In life there are many people who could be called controlling. They like to try to control other people’s behaviour. This is not some bewilderingly alien psychological territory. I presume many people very much dislike this if we feel it being imposed on us. It feels like a violation. Now in terms of psychological terrain, what kinds of people are especially likely to be attracted to domains like politics where they get to exercise control over others? Yes, that’s right - controlling people! I’m afraid there’s no prizes if you guessed correct. Totalitarianism is simply that psychological drive of controlling people pushed to the level of the state - though it can be an obvious reality in all kinds of ordinary environments, like the family, work, social clubs, etc.
Machiavelli wrote “the people are everywhere anxious not to be dominated or oppressed by the nobles, and the nobles are out to dominate and oppress the people.” This he considered simply the way of things.
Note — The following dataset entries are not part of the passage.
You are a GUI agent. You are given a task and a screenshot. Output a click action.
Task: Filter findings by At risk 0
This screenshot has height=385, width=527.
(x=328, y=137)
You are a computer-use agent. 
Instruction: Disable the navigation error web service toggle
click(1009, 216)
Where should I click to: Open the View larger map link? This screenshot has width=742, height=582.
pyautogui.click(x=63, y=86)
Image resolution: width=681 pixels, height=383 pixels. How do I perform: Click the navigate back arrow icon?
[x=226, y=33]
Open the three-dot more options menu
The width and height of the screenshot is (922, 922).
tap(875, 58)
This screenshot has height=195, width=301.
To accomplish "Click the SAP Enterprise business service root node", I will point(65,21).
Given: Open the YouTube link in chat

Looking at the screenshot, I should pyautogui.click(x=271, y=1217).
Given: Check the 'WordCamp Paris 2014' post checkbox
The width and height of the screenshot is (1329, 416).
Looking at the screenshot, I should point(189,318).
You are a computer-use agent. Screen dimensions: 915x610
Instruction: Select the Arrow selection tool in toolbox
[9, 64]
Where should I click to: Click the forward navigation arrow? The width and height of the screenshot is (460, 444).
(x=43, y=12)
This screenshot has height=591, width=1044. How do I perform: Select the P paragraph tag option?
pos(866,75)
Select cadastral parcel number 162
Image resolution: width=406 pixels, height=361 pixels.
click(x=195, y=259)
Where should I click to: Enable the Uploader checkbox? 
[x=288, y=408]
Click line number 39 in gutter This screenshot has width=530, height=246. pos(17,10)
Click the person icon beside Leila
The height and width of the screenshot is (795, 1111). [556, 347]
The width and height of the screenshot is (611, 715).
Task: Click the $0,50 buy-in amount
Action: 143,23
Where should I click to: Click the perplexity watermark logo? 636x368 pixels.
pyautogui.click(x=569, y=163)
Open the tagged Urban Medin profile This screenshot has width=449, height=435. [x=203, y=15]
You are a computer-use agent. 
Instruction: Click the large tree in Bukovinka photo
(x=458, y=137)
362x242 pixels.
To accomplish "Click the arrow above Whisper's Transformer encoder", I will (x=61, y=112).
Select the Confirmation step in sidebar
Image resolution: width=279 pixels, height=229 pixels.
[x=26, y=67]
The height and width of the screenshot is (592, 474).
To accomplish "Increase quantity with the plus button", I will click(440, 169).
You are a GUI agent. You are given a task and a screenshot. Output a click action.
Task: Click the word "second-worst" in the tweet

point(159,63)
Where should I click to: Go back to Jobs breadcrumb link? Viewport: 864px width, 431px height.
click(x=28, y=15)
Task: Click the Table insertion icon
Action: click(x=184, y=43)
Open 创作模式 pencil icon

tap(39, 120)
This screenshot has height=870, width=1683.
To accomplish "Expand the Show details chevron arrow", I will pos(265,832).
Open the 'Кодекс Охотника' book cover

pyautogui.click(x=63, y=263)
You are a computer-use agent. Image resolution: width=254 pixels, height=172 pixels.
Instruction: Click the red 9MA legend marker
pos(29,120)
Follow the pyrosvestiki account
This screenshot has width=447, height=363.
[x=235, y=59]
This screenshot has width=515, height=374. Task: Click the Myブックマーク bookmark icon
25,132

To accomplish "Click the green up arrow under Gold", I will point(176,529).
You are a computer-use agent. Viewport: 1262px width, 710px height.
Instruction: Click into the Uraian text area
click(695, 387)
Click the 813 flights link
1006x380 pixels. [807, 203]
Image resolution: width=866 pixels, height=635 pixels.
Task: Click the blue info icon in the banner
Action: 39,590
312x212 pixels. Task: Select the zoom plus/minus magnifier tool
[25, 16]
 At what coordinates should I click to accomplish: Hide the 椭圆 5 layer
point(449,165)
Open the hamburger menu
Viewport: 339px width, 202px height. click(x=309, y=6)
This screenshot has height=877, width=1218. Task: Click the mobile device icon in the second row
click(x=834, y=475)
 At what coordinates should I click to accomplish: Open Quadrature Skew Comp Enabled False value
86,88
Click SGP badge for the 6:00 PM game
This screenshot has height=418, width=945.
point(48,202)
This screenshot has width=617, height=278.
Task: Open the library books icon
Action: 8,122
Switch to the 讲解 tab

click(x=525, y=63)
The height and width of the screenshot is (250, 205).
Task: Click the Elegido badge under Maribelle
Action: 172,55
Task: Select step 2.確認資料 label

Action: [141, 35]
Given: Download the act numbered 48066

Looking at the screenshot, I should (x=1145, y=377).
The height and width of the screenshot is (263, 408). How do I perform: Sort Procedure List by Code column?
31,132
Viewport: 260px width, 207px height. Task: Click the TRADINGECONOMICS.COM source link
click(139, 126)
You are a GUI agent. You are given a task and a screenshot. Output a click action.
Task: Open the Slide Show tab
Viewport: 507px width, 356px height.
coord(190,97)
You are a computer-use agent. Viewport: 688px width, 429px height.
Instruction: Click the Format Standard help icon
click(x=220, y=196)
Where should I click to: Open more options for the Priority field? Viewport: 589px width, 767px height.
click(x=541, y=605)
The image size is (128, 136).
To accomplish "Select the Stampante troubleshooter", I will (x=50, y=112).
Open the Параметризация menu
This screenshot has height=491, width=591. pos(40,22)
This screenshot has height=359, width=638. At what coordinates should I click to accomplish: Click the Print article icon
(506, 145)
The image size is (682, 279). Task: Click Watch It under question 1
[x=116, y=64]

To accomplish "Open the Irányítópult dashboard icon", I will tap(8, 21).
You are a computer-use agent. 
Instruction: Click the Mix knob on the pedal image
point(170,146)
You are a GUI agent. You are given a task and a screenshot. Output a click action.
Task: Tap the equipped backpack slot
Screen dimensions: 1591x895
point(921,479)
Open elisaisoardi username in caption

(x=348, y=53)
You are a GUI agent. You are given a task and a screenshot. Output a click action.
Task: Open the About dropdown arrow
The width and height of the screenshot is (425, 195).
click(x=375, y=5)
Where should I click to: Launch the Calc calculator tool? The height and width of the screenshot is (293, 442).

Within democracy the greatest heresy is to see democracy as something which arose as part of the natural flow of things, and that it then naturally flows onwards, secure in itself once established. This is to magically wipe away human psychology! Democracy arrives, now we are cleansed, and enter a new innocent era of human reality!
Democracy theoretically at least equates to the people breaking free of the domination and oppression which the nobles/ruling elites are attempting to exert, according to Machiavelli, as a matter of course. If democracy emerges and survives, it does so in intense conflict with this completely contrary force. These people and their drives towards control don’t simply meekly surrender once democracy, the reality or veneer of it, comes along. This dynamic Machiavelli mentions should be considered a given, that is unless we’re dealing with a completely different species where suddenly everyone in possession of power is supposed to have become reasonable and benevolent.